Use Of Smartphones for Ensuring Vulnerable Road User Safety through Path Prediction and Early Warning: An In-Depth Review of Capabilities, Limitations and Their Applications in Cooperative Intelligent Transport Systems.

The field of cooperative intelligent transport systems and more specifically pedestrians to vehicles could be characterized as quite challenging, since there is a broad research area to be studied, with direct positive results to society. Pedestrians to vehicles is a type of cooperative intelligent transport system, within the group of early warning collision/safety system. In this article, we examine the research and applications carried out so far within the field of pedestrians to vehicles cooperative transport systems by leveraging the information coming from vulnerable road users' smartphones. Moreover, an extensive literature review has been carried out in the fields of vulnerable road users outdoor localisation via smartphones and vulnerable road users next step/movement prediction, which are closely related to pedestrian to vehicle applications and research. We identify gaps that exist in these fields that could be improved/extended/enhanced or newly developed, while we address future research objectives and methodologies that could support the improvement/development of those identified gaps.

An Enhanced Source Location Privacy based on Data Dissemination in Wireless Sensor Networks (DeLP).

Wireless Sensor Network is a network of large number of nodes with limited power and computational capabilities. It has the potential of event monitoring in unattended locations where there is a chance of unauthorized access. The work that is presented here identifies and addresses the problem of eavesdropping in the exposed environment of the sensor network, which makes it easy for the adversary to trace the packets to find the originator source node, hence compromising the contextual privacy. Our scheme provides an enhanced three-level security system for source location privacy. The base station is at the center of square grid of four quadrants and it is surrounded by a ring of flooding nodes, which act as a first step in confusing the adversary. The fake node is deployed in the opposite quadrant of actual source and start reporting base station. The selection of phantom node using our algorithm in another quadrant provides the third level of confusion. The results show that Dissemination in Wireless Sensor Networks (DeLP) has reduced the energy utilization by 50% percent, increased the safety period by 26%, while providing a six times more packet delivery ratio along with a further 15% decrease in the packet delivery delay as compared to the tree-based scheme. It also provides 334% more safety period than the phantom routing, while it lags behind in other parameters due to the simplicity of phantom scheme. This work illustrates the privacy protection of the source node and the designed procedure may be useful in designing more robust algorithms for location privacy.

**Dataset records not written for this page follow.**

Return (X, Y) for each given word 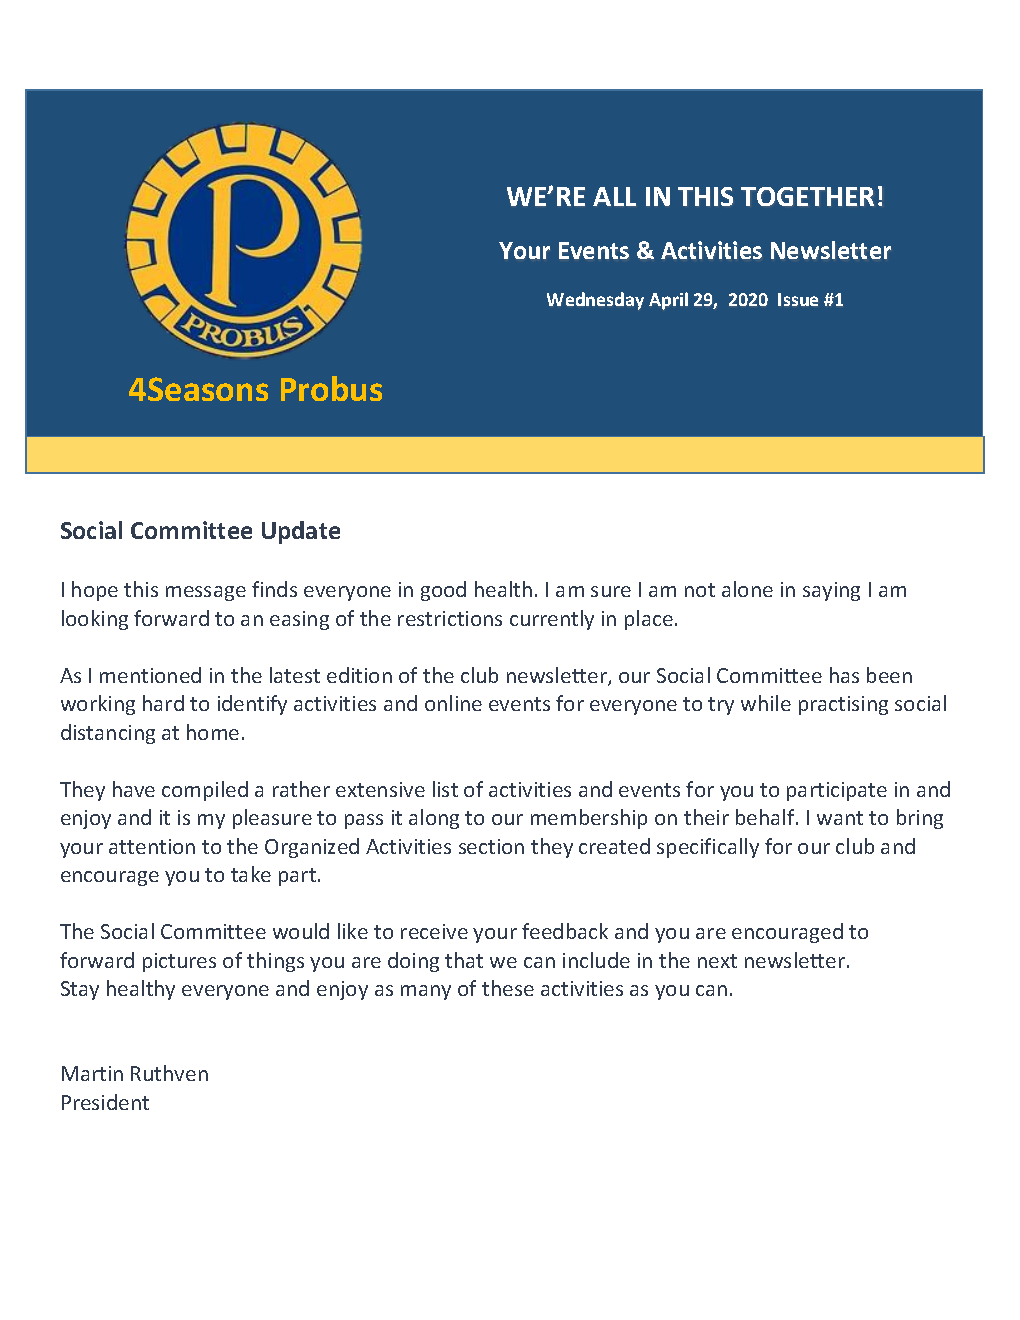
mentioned (150, 675)
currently (552, 620)
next (717, 961)
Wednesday (595, 301)
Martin (92, 1073)
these (508, 988)
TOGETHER (807, 196)
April (668, 301)
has (844, 675)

Context-aware system for pre-triggering irreversible vehicle safety actuators.

New vehicle safety systems have led to a steady improvement of road safety and a reduction in the risk of suffering a major injury in vehicle accidents. A huge leap forward in the development of new vehicle safety systems are actuators that have to be activated irreversibly shortly before a collision in order to mitigate accident consequences. The triggering decision has to be based on measurements of exteroceptive sensors currently used in driver assistance systems. This paper focuses on developing a novel context-aware system designed to detect potential collisions and to trigger safety actuators even before an accident occurs. In this context, the analysis examines the information that can be collected from exteroceptive sensors (pre-crash data) to predict a certain collision and its severity to decide whether a triggering is entitled or not. A five-layer context-aware architecture is presented, that is able to collect contextual information about the vehicle environment and the actual driving state using different sensors, to perform reasoning about potential collisions, and to trigger safety functions upon that information. Accident analysis is used in a data model to represent uncertain knowledge and to perform reasoning. A simulation concept based on real accident data is introduced to evaluate the presented system concept.